The strongest projects usually happen when each professional does what they are best trained to do. Architecture shapes the envelope. Building delivers construction. Interior design resolves how the internal spaces function, feel and read in everyday life.
That is particularly true in kitchens, bathrooms, laundries and wardrobes, where the quality of design is measured in millimetres, routines and details. These rooms ask for specialist thinking, not assumptions.
Signs you may not need full interior design
There are cases where a lighter-touch service is enough. If your layout is already highly resolved, your taste is clear, your selections are straightforward and your renovation scope is limited, a design consultation or plan review may be all you need.
That is why flexible service models matter. Some homeowners need strategic advice on existing plans. Others need full design and supply, or end-to-end project involvement. The right answer depends on the complexity of the project, your confidence with decision-making, and how much coordination you realistically want to carry yourself.

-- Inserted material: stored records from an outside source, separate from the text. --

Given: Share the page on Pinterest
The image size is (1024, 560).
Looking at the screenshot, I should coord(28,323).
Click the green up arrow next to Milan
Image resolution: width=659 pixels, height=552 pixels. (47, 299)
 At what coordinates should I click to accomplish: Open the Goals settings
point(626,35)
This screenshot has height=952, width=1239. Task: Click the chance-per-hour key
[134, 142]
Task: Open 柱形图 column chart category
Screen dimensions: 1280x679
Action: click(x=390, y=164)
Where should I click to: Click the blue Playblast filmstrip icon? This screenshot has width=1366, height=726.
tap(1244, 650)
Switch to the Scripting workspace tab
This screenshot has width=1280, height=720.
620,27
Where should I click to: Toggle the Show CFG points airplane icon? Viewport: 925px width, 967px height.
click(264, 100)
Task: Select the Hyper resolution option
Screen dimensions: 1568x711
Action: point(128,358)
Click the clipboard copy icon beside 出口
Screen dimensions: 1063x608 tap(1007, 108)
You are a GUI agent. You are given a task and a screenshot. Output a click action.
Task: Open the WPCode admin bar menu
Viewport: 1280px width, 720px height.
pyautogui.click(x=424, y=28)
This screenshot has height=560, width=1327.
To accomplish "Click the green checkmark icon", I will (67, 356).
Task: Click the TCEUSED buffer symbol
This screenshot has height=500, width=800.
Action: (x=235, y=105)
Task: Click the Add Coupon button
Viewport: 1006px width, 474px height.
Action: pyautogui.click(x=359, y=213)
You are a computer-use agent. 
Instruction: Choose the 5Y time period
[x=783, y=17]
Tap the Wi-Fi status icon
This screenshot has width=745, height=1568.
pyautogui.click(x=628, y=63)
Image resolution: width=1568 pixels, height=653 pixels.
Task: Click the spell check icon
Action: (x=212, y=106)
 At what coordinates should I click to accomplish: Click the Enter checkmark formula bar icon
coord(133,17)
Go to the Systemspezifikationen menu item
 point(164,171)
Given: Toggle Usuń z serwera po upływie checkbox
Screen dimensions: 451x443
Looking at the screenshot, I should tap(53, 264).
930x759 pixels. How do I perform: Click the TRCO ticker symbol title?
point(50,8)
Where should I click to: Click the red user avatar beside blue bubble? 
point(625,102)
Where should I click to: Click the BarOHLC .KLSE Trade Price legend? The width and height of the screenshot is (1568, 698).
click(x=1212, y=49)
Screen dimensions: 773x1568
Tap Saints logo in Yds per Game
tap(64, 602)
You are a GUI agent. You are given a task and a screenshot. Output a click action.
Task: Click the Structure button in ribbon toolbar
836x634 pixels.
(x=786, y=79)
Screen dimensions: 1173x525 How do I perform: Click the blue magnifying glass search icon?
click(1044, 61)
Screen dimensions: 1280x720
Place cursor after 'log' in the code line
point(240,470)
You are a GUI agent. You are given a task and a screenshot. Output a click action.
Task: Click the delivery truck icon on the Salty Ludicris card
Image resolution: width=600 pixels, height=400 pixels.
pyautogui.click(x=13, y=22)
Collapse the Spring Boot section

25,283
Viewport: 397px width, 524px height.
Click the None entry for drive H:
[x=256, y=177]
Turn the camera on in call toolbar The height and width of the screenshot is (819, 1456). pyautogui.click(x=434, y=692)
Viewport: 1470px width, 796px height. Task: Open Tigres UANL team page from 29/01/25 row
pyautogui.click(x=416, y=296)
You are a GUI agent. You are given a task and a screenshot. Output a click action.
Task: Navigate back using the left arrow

What matters most is being honest about your own brief. If you care deeply about quality, function and a tailored result, but you are hoping to achieve that through ad hoc supplier conversations, there is a mismatch there.
How to decide well
Instead of asking whether a designer is worth it in the abstract, ask a more precise question. Is this renovation simple enough to succeed without specialist design input, or important enough that I should not leave the outcome to chance?
If the renovation affects the rooms that shape daily life, if custom joinery is central, if layout and storage matter, or if you want a result that feels resolved rather than merely finished, professional design is usually a sound investment. Not because designers make things look fancy, but because they improve how your home works and how well the final result holds together.
The best time to bring in a designer is early, before poor assumptions harden into drawings, quotes and site decisions. That is when expertise has the most leverage.
A renovation is expensive no matter what. The more useful question is whether you want to spend that money reacting to problems, or solving them properly before they are built.